A Chinese court indefinitely postponed the trial of a prominent human rights lawyer on Tuesday, his supporters said, in a case that has sparked international concern after allegations he was tortured.
Xie Yang, who had worked on numerous cases considered politically sensitive by the ruling Communist Party, was among hundreds of legal staff and activists detained in a crackdown in the summer of 2015.
Dozens of supporters and several diplomats gathered at the court in the central city of Changsha for the start of Xie’s trial — believed to be on charges of “inciting subversion of state power” — were told the case would not be heard on Tuesday.
Last-minute delays in sensitive trials are not uncommon even though Chinese law requires courts to give a defendant’s family and lawyers three days notice of any changes, said Amnesty International China researcher Patrick Poon.
A new date was not provided.
Xie, who was arrested in the so-called “709 crackdown”, claims police have used “sleep deprivation, long interrogations, beatings, death threats, humiliations” on him, and the EU has voiced concern over his case.
“Our country is always emphasising the rule of law, so through Xie Yang’s case we can tell whether or not there is any kind of reality in that,” a supporter at the courthouse told AFP, requesting anonymity.

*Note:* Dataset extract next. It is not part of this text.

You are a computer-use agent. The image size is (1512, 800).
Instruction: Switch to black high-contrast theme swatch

Eleven countries, including Canada, Australia and Switzerland, also cited Xie’s case in a letter to Beijing criticising China’s detention practices.

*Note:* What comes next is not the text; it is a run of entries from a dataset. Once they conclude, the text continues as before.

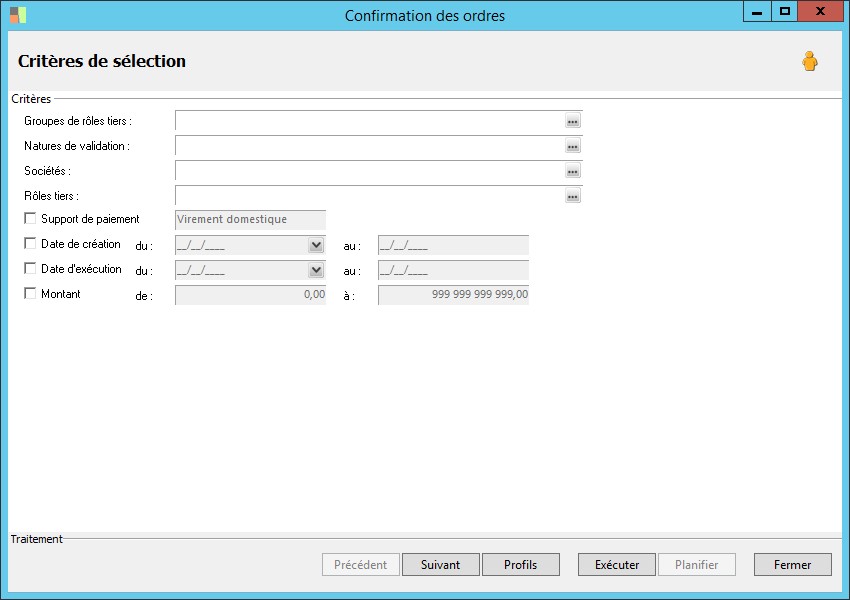Open browse ellipsis for Sociétés field
This screenshot has height=600, width=850.
coord(573,171)
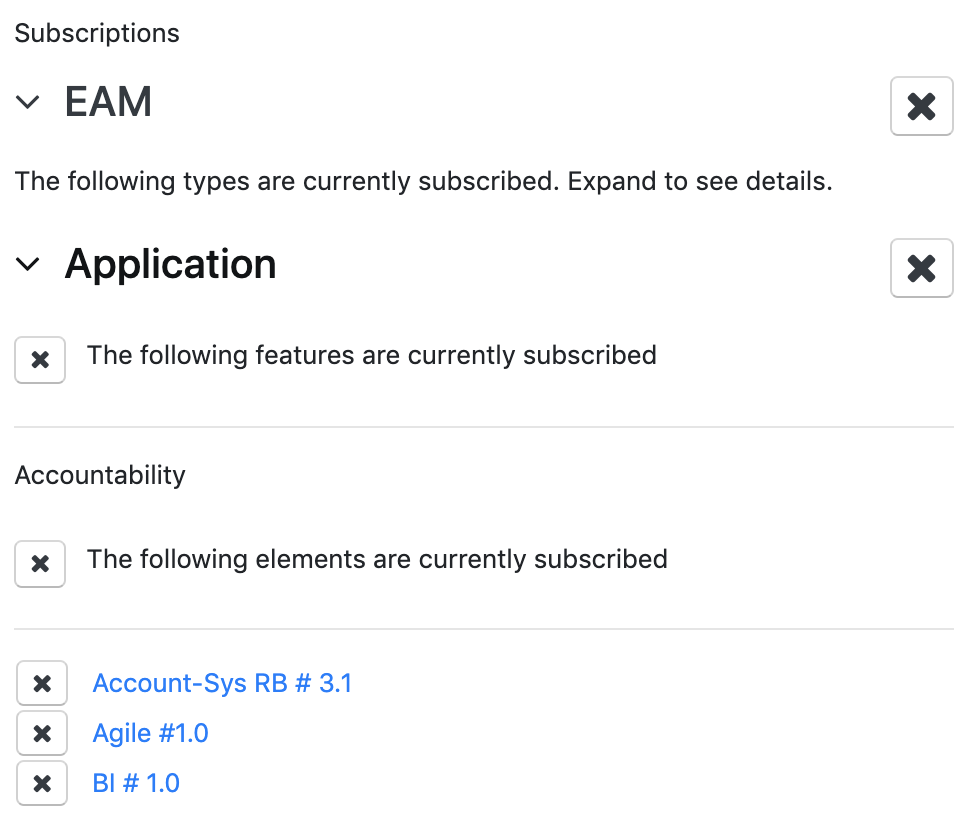Click the divider line above Accountability
This screenshot has width=976, height=840.
click(484, 427)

“We are following this case very closely and our human rights counsellor is in Changsha today,” a Beijing-based EU spokesman told AFP.
Xie is being represented by a court-designated advocate after he was denied the right to pick his own defence, his former attorney Chen Jiangang said.

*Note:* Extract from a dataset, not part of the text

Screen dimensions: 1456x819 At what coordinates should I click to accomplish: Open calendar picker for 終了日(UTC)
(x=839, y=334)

The new lawyer, He Xiaodian, could not be reached for comment and the courtroom also did not answer calls on Tuesday.
Chen said He had contacted Xie’s family on Monday night to advise them not to go to the courtroom. “But they did not get any clear information saying the trial date was different,” he said.
Court officials had confirmed to Xie’s wife, Chen Guiqiu, that the trial would start Tuesday, she said in a statement last week.
Chinese President Xi Jinping has overseen a tightening of controls on civil society since assuming power in 2012, closing avenues for legal activism that had opened up in recent years.
While the government initially targeted political activists and human rights campaigners, it has increasingly turned its attention to the legal professionals who represent them.
— 欧彪峰 (@oubiaofeng) April 25, 2017
“The lawyers are seen as threatening because what they do in the ordinary course is use courts to attack government policies,” Karla Simon of the New York University School of Law told AFP.
Among Xie’s clients were Chinese activists who supported Hong Kong democracy.
In December, he was indicted on charges of “inciting subversion of state power” and “disrupting court order”, according to US-based charity Chinese Human Rights Defenders.
An AFP reporter at the court Tuesday was taken into police custody for about an hour, with officials saying they wanted to verify his credentials.